DO THIS:
Can you copy down each of the rows below word for word, with nothing changed?

AVAILABLE RECORDS:
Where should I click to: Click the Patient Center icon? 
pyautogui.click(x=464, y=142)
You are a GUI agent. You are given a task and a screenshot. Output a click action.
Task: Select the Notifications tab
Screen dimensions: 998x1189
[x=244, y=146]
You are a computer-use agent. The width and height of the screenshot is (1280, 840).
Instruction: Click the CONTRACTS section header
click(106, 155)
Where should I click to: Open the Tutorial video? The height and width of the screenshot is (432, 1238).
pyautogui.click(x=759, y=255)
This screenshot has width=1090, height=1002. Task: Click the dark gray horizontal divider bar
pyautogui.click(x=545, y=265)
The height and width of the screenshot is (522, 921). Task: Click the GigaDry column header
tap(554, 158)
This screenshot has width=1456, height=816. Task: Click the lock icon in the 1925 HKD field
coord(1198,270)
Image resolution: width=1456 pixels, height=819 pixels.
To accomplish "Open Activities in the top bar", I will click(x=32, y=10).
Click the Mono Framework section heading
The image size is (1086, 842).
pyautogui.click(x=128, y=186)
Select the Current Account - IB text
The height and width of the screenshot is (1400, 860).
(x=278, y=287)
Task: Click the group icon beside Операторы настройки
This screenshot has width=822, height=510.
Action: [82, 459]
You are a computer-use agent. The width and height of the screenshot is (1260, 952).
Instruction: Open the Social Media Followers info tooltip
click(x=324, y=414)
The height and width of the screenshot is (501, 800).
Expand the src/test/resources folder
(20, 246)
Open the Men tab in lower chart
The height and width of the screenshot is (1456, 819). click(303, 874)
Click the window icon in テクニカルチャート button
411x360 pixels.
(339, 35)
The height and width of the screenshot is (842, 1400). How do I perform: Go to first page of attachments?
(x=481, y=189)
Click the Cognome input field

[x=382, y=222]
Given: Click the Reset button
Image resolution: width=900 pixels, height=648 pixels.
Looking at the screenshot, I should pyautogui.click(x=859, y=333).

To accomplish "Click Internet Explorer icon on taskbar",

RESULT OF THE EXERCISE:
Where should I click to: Click the Patient Center icon? 
pyautogui.click(x=464, y=142)
You are a GUI agent. You are given a task and a screenshot. Output a click action.
Task: Select the Notifications tab
Screen dimensions: 998x1189
[x=244, y=146]
You are a computer-use agent. The width and height of the screenshot is (1280, 840).
Instruction: Click the CONTRACTS section header
click(106, 155)
Where should I click to: Open the Tutorial video? The height and width of the screenshot is (432, 1238).
pyautogui.click(x=759, y=255)
This screenshot has width=1090, height=1002. Task: Click the dark gray horizontal divider bar
pyautogui.click(x=545, y=265)
The height and width of the screenshot is (522, 921). Task: Click the GigaDry column header
tap(554, 158)
This screenshot has width=1456, height=816. Task: Click the lock icon in the 1925 HKD field
coord(1198,270)
Image resolution: width=1456 pixels, height=819 pixels.
To accomplish "Open Activities in the top bar", I will click(x=32, y=10).
Click the Mono Framework section heading
The image size is (1086, 842).
pyautogui.click(x=128, y=186)
Select the Current Account - IB text
The height and width of the screenshot is (1400, 860).
(x=278, y=287)
Task: Click the group icon beside Операторы настройки
This screenshot has width=822, height=510.
Action: [82, 459]
You are a computer-use agent. The width and height of the screenshot is (1260, 952).
Instruction: Open the Social Media Followers info tooltip
click(x=324, y=414)
The height and width of the screenshot is (501, 800).
Expand the src/test/resources folder
(20, 246)
Open the Men tab in lower chart
The height and width of the screenshot is (1456, 819). click(303, 874)
Click the window icon in テクニカルチャート button
411x360 pixels.
(339, 35)
The height and width of the screenshot is (842, 1400). How do I perform: Go to first page of attachments?
(x=481, y=189)
Click the Cognome input field

[x=382, y=222]
Given: Click the Reset button
Image resolution: width=900 pixels, height=648 pixels.
Looking at the screenshot, I should pyautogui.click(x=859, y=333).

To accomplish "Click Internet Explorer icon on taskbar",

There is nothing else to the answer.